April 23, 2020 — 11:33 am
I went to Wildwood most summers from 1975 to 1995(ages 1 to 21) and getting a t-shirt on the Boardwalk was a yearly thing but I have no recollection of the Buckbo shirts or the Buckwheat tv-shirt craze. I do remember Spuds MacKenzie shirts being the thing in the summer of 1987, including many that had Spuds snorting cocaine along with some sort of cocaine themed pun.
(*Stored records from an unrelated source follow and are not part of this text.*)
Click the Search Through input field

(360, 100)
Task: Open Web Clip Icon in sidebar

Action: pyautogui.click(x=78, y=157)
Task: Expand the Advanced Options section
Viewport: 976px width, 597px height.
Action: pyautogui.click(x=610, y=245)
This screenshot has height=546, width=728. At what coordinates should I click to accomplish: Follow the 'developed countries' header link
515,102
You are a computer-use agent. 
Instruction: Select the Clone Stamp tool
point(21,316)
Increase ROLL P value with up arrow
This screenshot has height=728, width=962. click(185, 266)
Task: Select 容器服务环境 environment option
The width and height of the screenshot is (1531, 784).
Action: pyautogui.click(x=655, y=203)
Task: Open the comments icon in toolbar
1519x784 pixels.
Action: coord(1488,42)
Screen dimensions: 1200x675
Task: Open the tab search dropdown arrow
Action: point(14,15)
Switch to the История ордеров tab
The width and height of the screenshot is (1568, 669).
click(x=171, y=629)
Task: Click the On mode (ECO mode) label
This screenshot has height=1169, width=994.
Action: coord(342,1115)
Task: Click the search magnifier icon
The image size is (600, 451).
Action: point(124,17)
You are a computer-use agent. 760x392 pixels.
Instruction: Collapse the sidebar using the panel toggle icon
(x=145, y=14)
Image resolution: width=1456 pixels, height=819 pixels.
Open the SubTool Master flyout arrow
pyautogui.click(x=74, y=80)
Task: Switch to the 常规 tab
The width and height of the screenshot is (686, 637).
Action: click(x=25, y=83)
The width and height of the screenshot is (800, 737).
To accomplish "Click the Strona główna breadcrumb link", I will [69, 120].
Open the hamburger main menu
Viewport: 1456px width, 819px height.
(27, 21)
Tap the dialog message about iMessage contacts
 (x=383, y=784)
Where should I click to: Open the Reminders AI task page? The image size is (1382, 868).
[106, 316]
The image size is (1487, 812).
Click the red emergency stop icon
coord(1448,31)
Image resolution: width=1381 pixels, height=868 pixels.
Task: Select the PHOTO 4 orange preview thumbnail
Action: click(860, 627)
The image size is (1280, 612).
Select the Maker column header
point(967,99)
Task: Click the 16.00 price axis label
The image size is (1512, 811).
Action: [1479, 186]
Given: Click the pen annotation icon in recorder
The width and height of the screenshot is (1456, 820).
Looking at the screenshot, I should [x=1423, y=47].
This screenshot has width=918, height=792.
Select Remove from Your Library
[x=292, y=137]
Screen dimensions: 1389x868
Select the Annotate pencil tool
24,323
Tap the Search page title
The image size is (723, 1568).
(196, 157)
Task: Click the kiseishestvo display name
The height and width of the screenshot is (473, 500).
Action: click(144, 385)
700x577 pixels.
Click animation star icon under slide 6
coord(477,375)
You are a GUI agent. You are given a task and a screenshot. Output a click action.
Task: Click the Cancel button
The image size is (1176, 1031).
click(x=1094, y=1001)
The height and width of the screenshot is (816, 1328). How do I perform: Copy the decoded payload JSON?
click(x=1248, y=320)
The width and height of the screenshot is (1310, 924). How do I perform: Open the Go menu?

Also from these pictures you can see where the summer of 1986 was the dividing line of the Magnum PI nut hugger shorts and the longer baggy Jam shorts
April 22, 2020 — 3:17 pm
Do you remember all the haunted attractions and rides? From 1975-1995 they had a bunch. Do you remember Hunt’s Pier and Fun Pier? Two punks burned down Castle Dracula on Jan 16, 2002.
April 25, 2020 — 2:57 am
As a kid growing up in Virginia in the ’80s, the Confederate battle flag was just always there. I didn’t think anything about it, and the same is true with all of ther other Confederate reminders (Jefferson Davis Highway, Fairfax HS was the Rebels, etc.). Of course now I know better and understand what it means, but a part of me does think of the battle flag as being a regional identification marker. I also know that all of the assholes in Upstate NY who I see with them now are just racist assholes.
April 22, 2020 — 3:32 pm
Larry Dallas says:
I was wearing a Bill the Cat shirt in 1986 at a Dead Kennedys gig when the local constabulary stormed in to break it up. I got a face full of mace and was thrown head first into a wall. I miss that t-shirt
April 22, 2020 — 4:27 pm
That Bill the Cat shirt would look amazing with Garfield too. I’m reminded of this shirt that renders the name of the anime Neon Genesis Evangelion in a Garfield font: https://nextlevelshirt.com/wp-content/uploads/2020/01/Classic-245.jpg
I love it very much and I love these Wildwood articles very much even though I’ve never been anywhere near Wildwood. I’ve been to Destin and Panama City Beach because that’s where Atlantans go when we want beaches, which also means a large share of Confederate flag stuff even in the early 2000s when I went ???
April 22, 2020 — 10:13 pm
Panama City Beach had Miracle Strip park but it closed and was leveled. Wildwood still has some amusement piers with rides. They lost Castle Dracula to fire on Jan 16, 2002. PCB had an attraction called Castle Dracula and it burned in 1987. I suppose though that you are young and probably never heard of it until I told you. I like haunted attractions. Wildwood has a walk through Ghost Ship now. It takes up to a half hour to go through.
April 25, 2020 — 3:04 am
Emma, the haunted castle ride from Miracle Strip survives, it was rebuilt at a haunted attraction in Oxford, Alabama. Did you ever go to Miracle Strip before it closed? They also had a walk through haunted house called Old House but it was torn down in the late 90’s.
April 25, 2020 — 3:08 am
Always ask the question, “Is this shirt kinda racist?”
Words to live by.
April 22, 2020 — 10:33 pm
Did they keep the Big Johnson shirts inside because they were more expensive?
April 22, 2020 — 11:01 pm
if ever have i wished this was a longform. hell – a novella. excellent stuff, man.